He finds his mother standing in the middle of the living room, arms lifted, elbows and wrists slightly bent, fingers delicately curved. She’s silhouetted against the window and the streetlight outside. Through her summer nightgown, sleeveless and sheer, Ted can see the sag of her breasts, her pillowy stomach, and yet, he’s knocked out by her beauty. Afraid to disturb her, he stands and watches, and then she begins to sing: “Irene, good night, Irene, good night.” She turns in perfect rhythm to the waltz. Somehow she misses the coffee table, the floor lamp. Ted knows it’s only a matter of time before she bashes a shin, falls and splits open her head or, worse, breaks a hip. He knows he has to do something, but he loves seeing her like this, half in shadow, where he can remember the mother he once knew. He moves forward and lays both hands on her shoulders, his face inches from hers. She doesn’t flinch, leans her weight into his hands, docile and smiling. If only she could die right now, while he is here, holding her, something painless and fast. He closes his eyes to conjure up a bolt of lightning, offering himself as the conduit. He discovers he’s holding his breath when finally the need for air overcomes him, and he gasps. She shies, suddenly not trusting him, so he opens his lips and sings, “Good night, Irene, good night, Irene, I’ll see you in my dreams,” while he takes her by the hand and leads her down the hall. At the doorway to her bedroom she stops, but
Ted begins the song again, and they move in time, their bodies knocking together, to the side of the bed where he gentles her into sitting, then lying down, and lifts the sheet to tuck her in, lingering to make up for wanting her dead and because he doesn’t want to let her go. Even like this, he longs to be near her.

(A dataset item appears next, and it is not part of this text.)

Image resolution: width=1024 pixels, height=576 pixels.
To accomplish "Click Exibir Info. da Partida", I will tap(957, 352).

His father snores on the other side of the bed, his face and body cling to the edge away from her. Ted stands and looks at the two of them lying there, rafts drifting apart on an ocean, an invisible filament binding them together, for better and for worse, and by God, if they haven’t had it all.

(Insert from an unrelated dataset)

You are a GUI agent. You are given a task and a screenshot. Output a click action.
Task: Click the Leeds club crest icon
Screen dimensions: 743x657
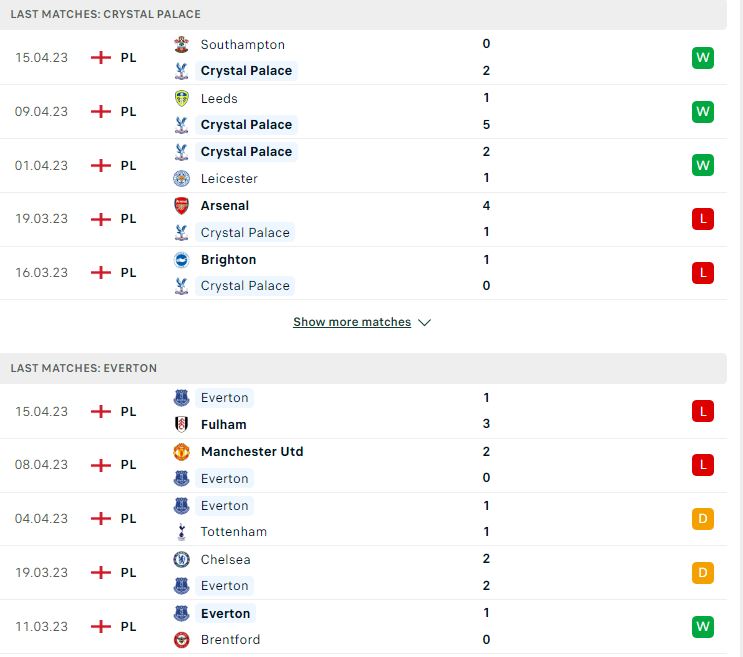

The next morning, Ted rises early, makes himself coffee and toast. He kisses his sleeping mother on the cheek and hugs his dad in the doorway of the kitchen. He’s cheerful because it’s easier to leave that way. He gets all the way out to his car, stuff thrown in the trunk, when on impulse he goes back and picks up two potted geraniums. He crosses his parents’ yard and moves over the grass to the Redmond house where he sets the two geraniums on the front step. He feels he should say something, a benediction, but he can’t think of anything that doesn’t sound trivial, so he stands a moment in silence, and then he’s gone.

Normal

As an auctioneer’s wife, Teresa Bailey thought she’d seen it all. Still, she’d never had a client whose household goods included an iron lung. Their best bet for a sale would be the Internet. Somebody, somewhere, would make an offer. Secretly, Teresa hoped for Steven Spielberg or some other movie mogul, who would pay outrageous sums for an authentic prop. She loved movies, herself. She and her son, Otto, sat many a Friday night watching films they rented. Otto, at fourteen, read all the reviews online. He didn’t go in for action blockbusters, like most boys his age. He liked independent films, dark and twisted. Teresa worried about him constantly.

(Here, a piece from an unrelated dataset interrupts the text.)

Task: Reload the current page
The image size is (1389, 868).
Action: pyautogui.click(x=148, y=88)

She knocked on Flora Redmond’s door. If it were anyone but Flora, Teresa might have walked on in, yoo-hooing in a casual way, but Flora didn’t invite that kind of friendliness. Flora answered the door in blue cotton pants, a floral knit top shirred over the bodice, silver hair immaculate. A small gold heart dangled on a slender chain around her neck. She wore tiny gold earrings in pierced ears. Teresa had dressed for this occasion, traded in her usual sweatshirt, blue jeans, and sneakers for a plaid blouse, tan pants, and loafers. Still, she felt frumpy in Flora’s presence. Her hand traveled to smooth her wiry hair.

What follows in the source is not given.